Jimmy Carter Is Being Mourned In His Tiny Hometown And Around The World
HuffPost
Tributes to former President Jimmy Carter are pouring in from his small hometown of Plains, Georgia, and around the world.
PLAINS, Ga. (AP) — Johnny Jones found out about Jimmy Carter’s death within a matter of minutes. That’s how it works in a small town, even for a former U.S. president and Nobel Peace Prize winner known throughout the world.
“Somebody texted my wife and told her about it — that’s when I found out,” Jones said Monday, a day after the 39th president died at the age of 100, surrounded by family in the one-story house he and his late wife, Rosalynn, built before he launched his first political campaign more than 60 years ago.
“His presence here in Plains has really boosted the morale of everyone who lives here,” said Jones, 85, as he recalled warm exchanges with “Mr. Jimmy” and “Ms. Rosalynn,” who died in November 2023.
Indeed, the Carters put this town of fewer than 700 people — not much bigger than when Carter was born Oct. 1, 1924 — on the world stage. His remarkable rise to the White House, landslide defeat in 1980 and rehabilitation thereafter as a freelance diplomat and global humanitarian were reflected Monday in tributes from Plains’ residents and around the world.

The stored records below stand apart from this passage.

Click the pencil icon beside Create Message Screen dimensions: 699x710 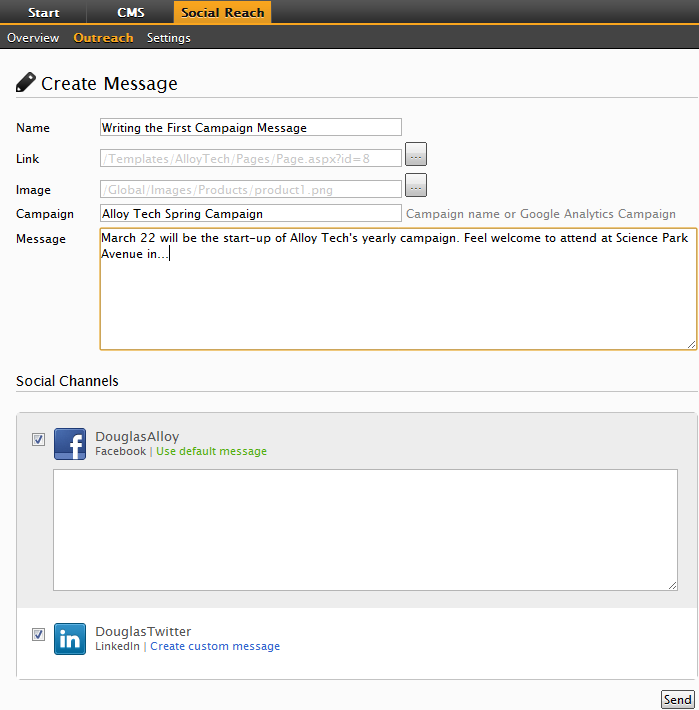pos(26,83)
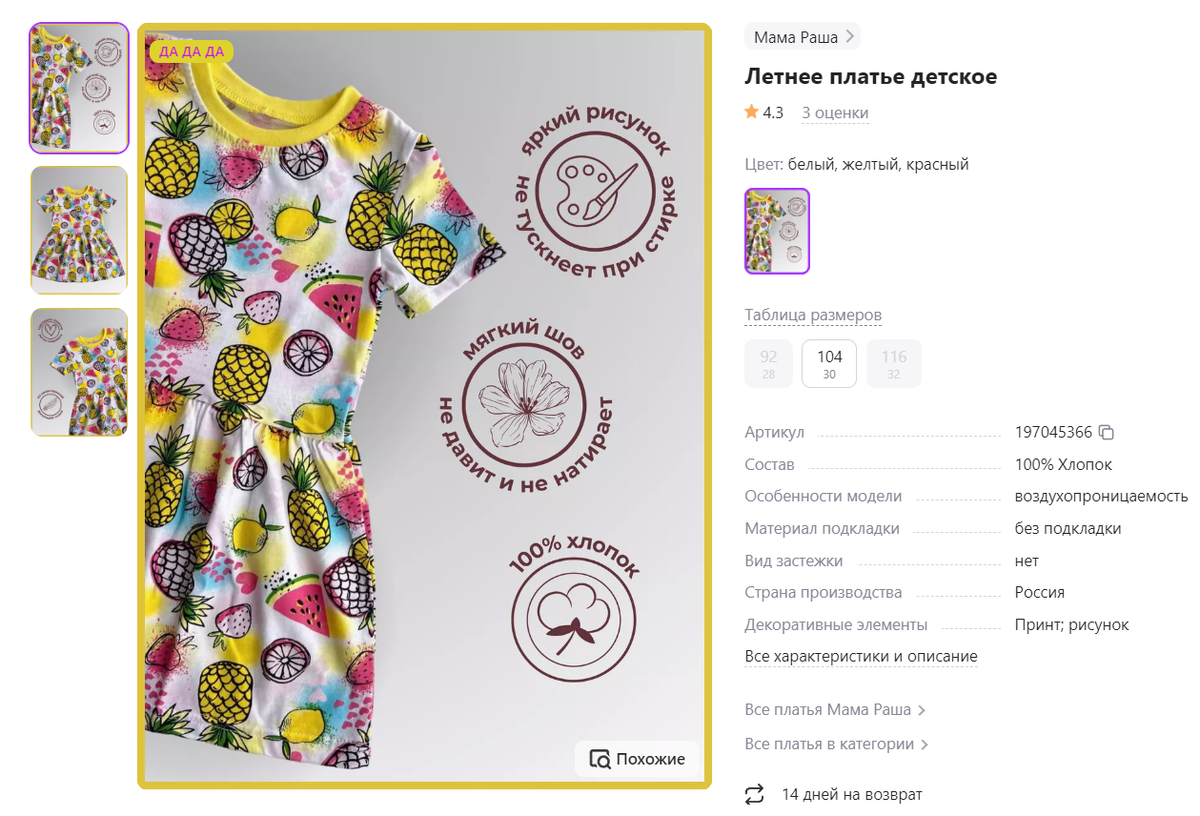1200x816 pixels.
Task: Select size 92
Action: point(769,363)
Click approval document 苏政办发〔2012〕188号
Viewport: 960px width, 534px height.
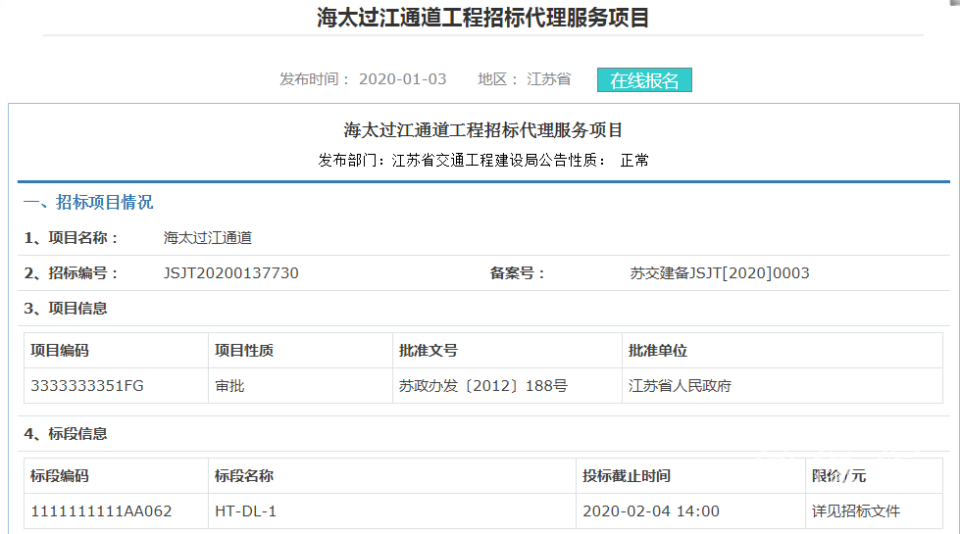483,386
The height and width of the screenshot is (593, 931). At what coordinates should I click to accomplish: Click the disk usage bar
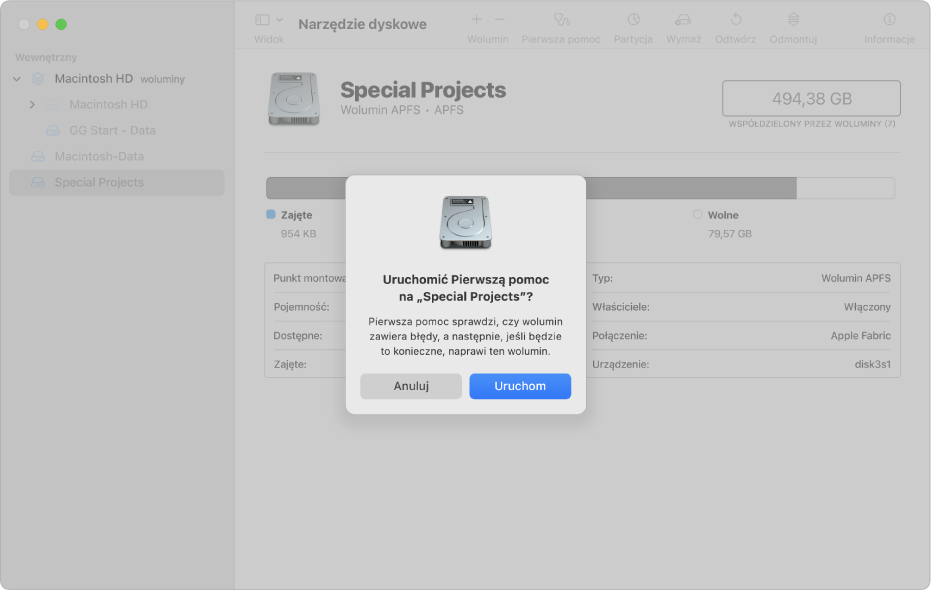[700, 188]
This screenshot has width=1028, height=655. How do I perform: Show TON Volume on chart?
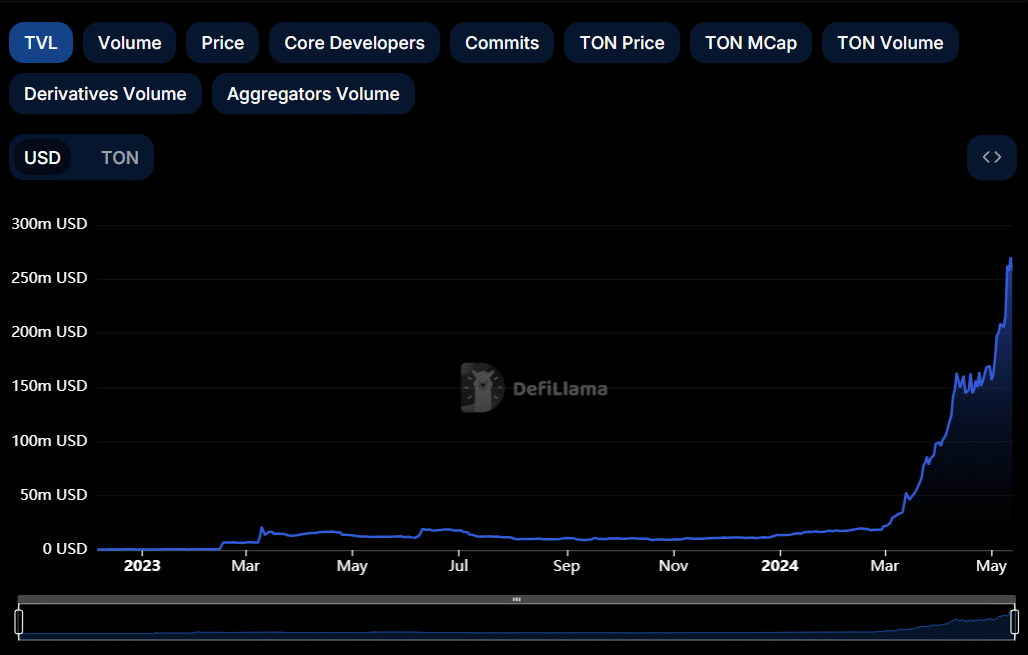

Not far from where Jones sat on his front porch, black ribbons hung alongside U.S. flags flying in front of the souvenir shops and cafes that make up the nucleus of Plains’ main street, which spans just a few blocks from Carter’s 1976 presidential campaign headquarters — the old train depot — to where the family once operated its peanut warehouses. TV cameras and news trucks lined the street that runs in front of the old gas station where the former president’s late brother, Billy Carter, once would hold court with national journalists who covered his older brother.